This analysis has been extended to the whole SITE building. The current 2.4-GHz wireless network runs with around 100 access points (IEEE 802.11g) with 15 mW of transmit power per node and data rate of 54 Mbps. It is estimated that the same coverage can be reached, installing around 1,000 access points at 60 GHz (IEEE 802.15.3c) with 1 mW per node and data rate of 1.54 Gbps. Under these conditions, a distributed antenna system at 60 GHz will consume 33 % less power relative to the existing 802.11g network and provide a service with a data rate of 1.54 Gbps.
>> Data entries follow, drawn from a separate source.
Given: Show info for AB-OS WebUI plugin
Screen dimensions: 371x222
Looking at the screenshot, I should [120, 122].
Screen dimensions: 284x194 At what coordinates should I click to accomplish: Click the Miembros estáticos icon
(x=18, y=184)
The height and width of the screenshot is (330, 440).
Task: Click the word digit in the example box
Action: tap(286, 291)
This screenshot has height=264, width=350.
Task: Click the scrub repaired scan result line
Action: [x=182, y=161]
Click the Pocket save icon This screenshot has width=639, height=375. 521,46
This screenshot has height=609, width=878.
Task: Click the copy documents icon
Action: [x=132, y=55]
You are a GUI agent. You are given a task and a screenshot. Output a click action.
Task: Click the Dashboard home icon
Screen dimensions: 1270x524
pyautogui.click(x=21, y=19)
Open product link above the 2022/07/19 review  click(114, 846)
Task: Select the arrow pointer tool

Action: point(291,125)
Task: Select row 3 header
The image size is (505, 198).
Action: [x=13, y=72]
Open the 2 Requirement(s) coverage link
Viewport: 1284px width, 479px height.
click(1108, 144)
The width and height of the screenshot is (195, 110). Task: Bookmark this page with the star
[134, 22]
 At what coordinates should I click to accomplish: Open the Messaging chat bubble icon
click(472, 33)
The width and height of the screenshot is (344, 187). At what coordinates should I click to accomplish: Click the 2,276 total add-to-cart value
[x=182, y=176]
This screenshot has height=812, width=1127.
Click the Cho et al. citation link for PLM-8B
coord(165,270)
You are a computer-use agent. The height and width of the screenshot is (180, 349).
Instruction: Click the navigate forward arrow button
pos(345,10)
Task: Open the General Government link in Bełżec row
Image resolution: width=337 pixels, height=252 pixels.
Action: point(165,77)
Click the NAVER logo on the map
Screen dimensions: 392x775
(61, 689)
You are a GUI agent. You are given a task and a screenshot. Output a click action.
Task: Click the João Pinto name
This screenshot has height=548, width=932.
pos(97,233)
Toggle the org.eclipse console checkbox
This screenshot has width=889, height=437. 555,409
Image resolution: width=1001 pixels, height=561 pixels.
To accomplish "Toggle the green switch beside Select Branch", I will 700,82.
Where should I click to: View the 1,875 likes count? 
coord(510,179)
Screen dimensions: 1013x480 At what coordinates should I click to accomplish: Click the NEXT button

The reduction in energy consumption is justified by the fact that power dissipation is proportional to the RF transmitted power. Hardware and auxiliary equipment may be characterised by a power efficiency, which for a mobile base station is as low as 10 %. A more accurate model might result in a constant plus a linear part, even that constant is likely to be proportional to the designed capacity of the transmitter. In the distributed case, the fact that each transmitter may operate at reduced power means that the remainder of the hardware should be designed to operate at a commensurately reduced power, attempting to preserve equipment efficiency.

On the other hand, further energy savings may be reached through dynamic allocation of resources (power and data on demand) in time and space, for instance, by ensuring that distributed antenna units are only fully powered on when and where resources are needed, which is essentially a crude form of directionality (connect to nearest antenna only).

To attain further reduction in energy consumption, small antenna arrays (i.e. with dimensions of the order of 200–300 micrometres), as illustrated in Fig. 8, can be advantageously used to form and steer beams as in phased array radars. Ideally, both transmitter and receiver antennas would use phased array techniques to set up highly directional and thus energy-efficient point-to-point links. This creates a formidable multiple target acquisition and tracking problem.

Fig. 8
figure 8

Fibre-distributed antenna system with phased array antennas. Inset after [48]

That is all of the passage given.